Marguerite Duras was born in 1914 in Indochina and died in 1994 in Paris. The list of her works in this biography runs to over 70 titles, including, in addition to novels, many screenplays, plays and articles. Her most famous novel, The Lover (1985), won the Prix Goncourt and was filmed by Jean-Jacques Annaud. Although Duras fell out with Annaud over the film and refused to attend the opening, she later spotted him in a café and went over to kiss him, whispering: "I saw your film. It was wonderful."

By this time she was a ravaged old lady with an ugly liver, unrecognisable as the young white girl who sold herself to her Chinese lover at the age of 15. Begun in her first successful novel, Sea Wall, the game of proposing, disowning and reclaiming her own versions of her life was still being played in characteristic style.

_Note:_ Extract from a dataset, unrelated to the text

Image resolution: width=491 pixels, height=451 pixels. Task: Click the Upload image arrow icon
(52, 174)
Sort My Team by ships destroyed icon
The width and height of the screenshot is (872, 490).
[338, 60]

Duras was one of those children who knew they wanted to be a writer. The unhappy childhood in Indochina, the absent father and violent, son-adoring mother who encouraged the daughter's lovemaking with her rich Chinese lover - it is almost as though this was lived by a girl who knew what she was buying with her adolescent initiation: an enduring ability to perceive the world as one who had suffered.

Throughout the rest of her life - as a writer and political activist in the French Resistance and Communist Party, as a lover, a mother and, later, an alcoholic with no beauty left in her wallet to pay the bills with - Duras used her childhood like a drop of ink released into different solutions. She stayed with her first words - sea, sky, love, pain, shriek, night (and money) - and made them into a song of which she gave endless different renditions.

Her biographer, Laure Adler, has the unglamorous role of detailing the facts, whereas Duras, using the same material, allowed herself every fictional licence. Her texts, alongside Adler's conscientious account, make the latter look like anatomical drawings in a dance studio, outshone by the moving forms.

Duras's involvement with cinema, which began with her script for Resnais's Hiroshima, Mon Amour, is well covered. Duras soon turned director herself. In her movie Le Camion, she plays a ranting, reflecting old woman - a writer who used to live in the colonies - who hitches a lift from a lorry-driver played by the young Gérard Depardieu. The use of the camera on the lorry created problems, so they all went back to Marguerite's and rigged up a cab in her kitchen. Sometimes the biographer does get a tune to sing, after all.

Adler also writes well about Duras's role in the Resistance. Yet La Douleur, Duras's own account of her wait for her husband, Robert Antelme (who had been incarcerated in Dachau and was discovered there soon after the Liberation by François Mitterrand), catches the plumb line on the upswing. Adler's hangs vertical and without a tremor.

By the time of the first meeting between biographer and subject, the Duras myth was pretty much dry on the page. The tone of this biography suggests that Adler's early admiration scarcely survived intact. Duras lived the last years of her life in the company of a young homosexual, Yann Andrea. Although she had some harsh things to say about homosexuals (as well as about "frigid women", women who never bore children and even women who couldn't keep house), she was devotedly attached to Andrea. With him, and often in the absence of him, she conducted a tormented love affair.

The tragedies of her life came round duly as farce, and she was still writing them - dictating them, since detoxification left her able to form letters only in a child's hand - on her deathbed. Sartre said she was a bad writer, but her texts have a shriek of truth to them. After that, the biographer can only go round with the dustpan, like an archaeologist in the wake of a destructive act of nature.